The gamelan music heard in temple and village festive ceremonies is handed down the centuries via an oral tradition, but actual concert music for gamelan is a relatively new phenomenon. Operating on specific fixed scales, the music is highly tonal with much of the colour coming from the interplay of instruments used, including a battery of metallophones, gongs of varying range and size, untuned percussion and auxiliary partners.

Lou Harrison (1917-2003), doyen of American gamelan composers, loomed large in this sparkling concert by Gamelan Asmaradana, Singapore’s only professional gamelan orchestra. His Gendhing Bonang Alexander opened the evening, a quiet prelude compared with the more rowdy traditional Gendhing Bondhet Kethuk 2 Kerep, which had an extra layer of counterpoint provided by unison male voices of the ensemble.

In Jody Diamond’s Sabbath Bride, a Hebrew melody was first sung on its own with piano accompaniment and later euphoniously married with gamelan textures to the point where the separation of these disparate traditions became nigh impossible. Such was the versatility within the medium which made it so attractive to Western composers and ears.

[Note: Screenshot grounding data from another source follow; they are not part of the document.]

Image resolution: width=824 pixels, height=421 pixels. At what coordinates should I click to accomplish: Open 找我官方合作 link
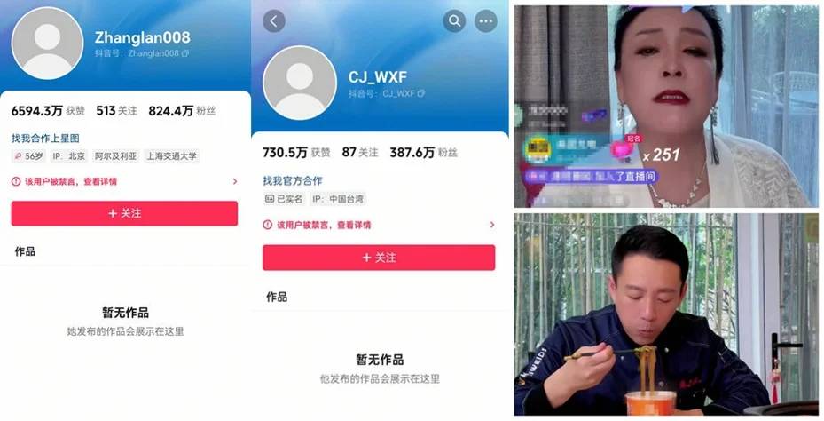(292, 181)
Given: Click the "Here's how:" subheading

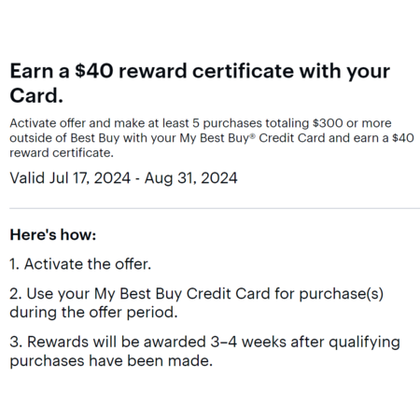Looking at the screenshot, I should click(x=53, y=234).
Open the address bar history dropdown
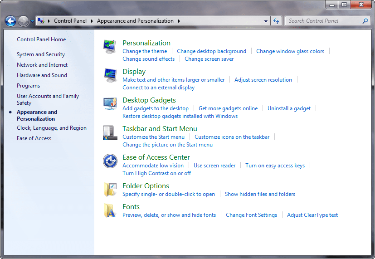This screenshot has height=259, width=375. [x=266, y=21]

On the subject of crossover, Barbara Benary’s Rag for Deena, clearly modelled after Scott Joplin, raised a ripple of mirth. Its rhythm-based form riddled with “wrong note” moments had found an unlikely yet plausible idiom in the gamelan.

The evening’s masterpiece was the Concerto for Piano & Gamelan by Harrison. In the conventional three movements, it included taxing solos for collaborative pianist extraordinaire Shane Thio, who had transposed his demanding part from a hand-written score.

The pianoforte may be considered a percussion instrument itself, operated by ivory keys activating hammers which strike metallic strings. When heard with the gamelan, it merges imperceptibly to be one in the family, and later emerging as a soloist on its own. The overall effect was uncommonly invigorating.

Closing the concert was young local composer Isaac Tan’s Running With The Wind, a pop-inspired number with a catchy chorus. On the evidence at hand, the gamelan should not be considered a traditional museum piece but a living and breathing organism.